The advantages of locating a commercial building on Native American land

When looking for new sites, food processing facilities typically want to be in operation in 6-12 months. To reduce the time involved, companies often limit their search to sites with existing buildings that can be retrofitted, but may be less than ideal in the long-term.

Concentrating a site search only on conventional locations may lead companies to overlook the truly unique advantages offered by Native American reservations. Many federally-recognized tribes can offer unparalleled tax advantages, incentives, and project fast-tracking abilities that most states, counties and municipalities simply cannot. Any hesitancy may come from a lack of understanding of how reservations work. Still, not all tribes operate the same way or offer the same infrastructure.

If considering a Native American location for a supply-oriented food processing facility, one consideration is the availability of the commodities used in the manufacturing process. Locating near the type of crop or supply chain production used in manufacturing can significantly lower your procurement costs. In addition, in areas where there are other agricultural endeavors, there is often ready workforce availability and training resources already in place.

If your food processing business is demand-oriented, a location near consumers helps to mitigate the costs of transportation and distribution. In this case, you will want to look for reservations that are not too isolated and that have ready access to transportation corridors.

Ever-changing food industry trends can be a more determinant factor than even access to raw materials or consumers. This can mean securing a flexible site that can quickly adapt to changes in design to accommodate new regulation; new food safety issues; implementing automation; and achieving greater energy efficiency. Most Native American communities will not have an existing building to occupy. However, if the reservation has an in-house development and approval process to speed projects to market, even a build-to-suit facility can be completed in a short timeframe.

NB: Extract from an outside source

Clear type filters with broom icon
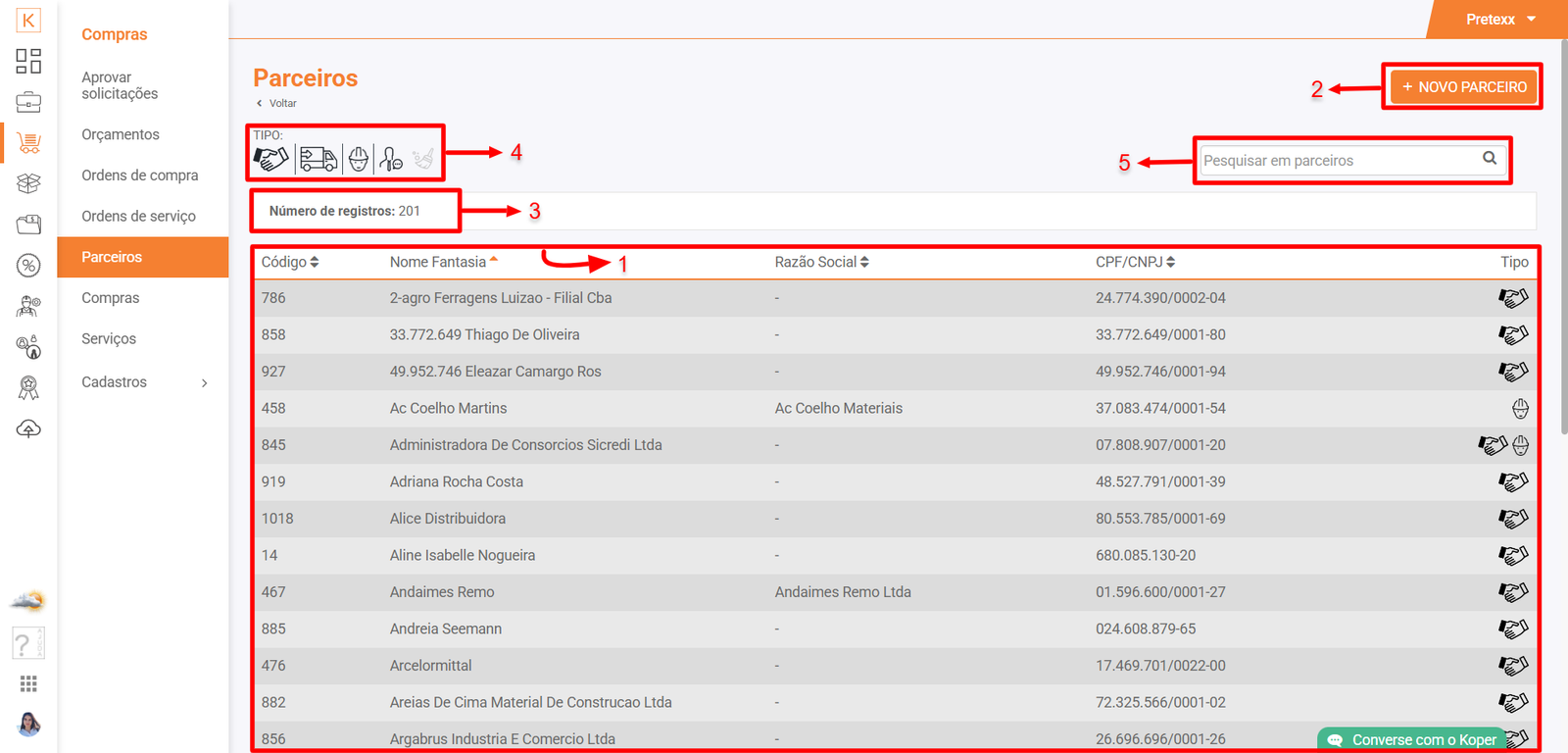The width and height of the screenshot is (1568, 753). click(x=423, y=159)
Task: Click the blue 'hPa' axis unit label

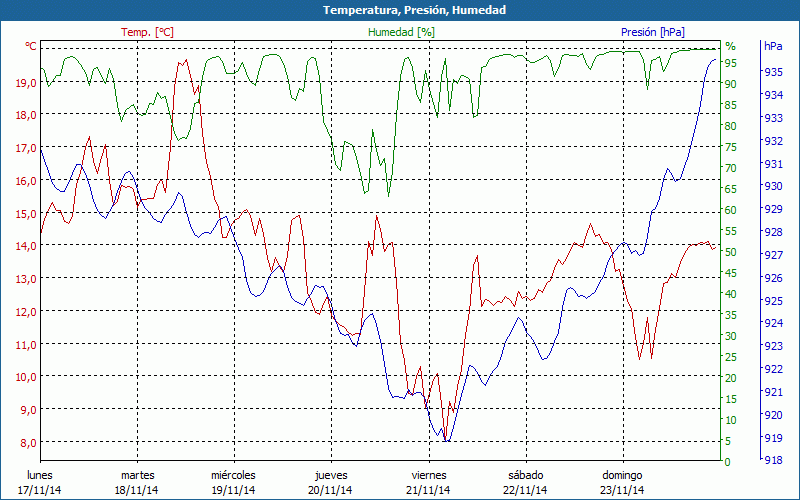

According to Billy Hickman, Vice President of Operations of Hickman’s Family Farms and a Santa Cruz Commerce Center tenant since 2003, this is what attracted their enterprise to the Ak-Chin Indian Community’s industrial park. “Their ability to craft a customized lease allowed us to amortize construction costs over the length of a long-term lease and have a facility built to our specifications in just 10 months,” said Hickman. “We’ve been able to expand two more times since our initial construction, too.”

Finding a tribe with the same industry or cultural focus can also lead to some creative synergy. “When we needed to find a solution for dealing with our chicken waste, we were able to create a reciprocal agreement with the tribe, ” said Hickman. “Now we provide it to Ak-Chin Farms as fertilizer for growing the crops we need to feed our flocks.”

Other areas of concern for food processors are water availability and utility costs. While Arizona tribes just like all cities and counties must be prudent in their water usage, some tribes have settled their water rights, which has guaranteed their allocation, while some have yet to do so. In addition, if a tribe owns its own utilities, costs can be significantly lower than off-reservation locations.

Given the location characteristics that are important for food manufacturing firms and what Native American reservations can offer, there is good reason not to limit your search to conventional choices. In any case, how fast you could potentially grow by expanding your location options is certainly food for thought.

10 things to ask before starting a business on tribal land

In order to assess whether or not your business or development project is a good fit for a tribal location, here are 10 key questions to ask the tribal representative:

  1. What cultural traditions and values are important to your tribe as it relates to economic development?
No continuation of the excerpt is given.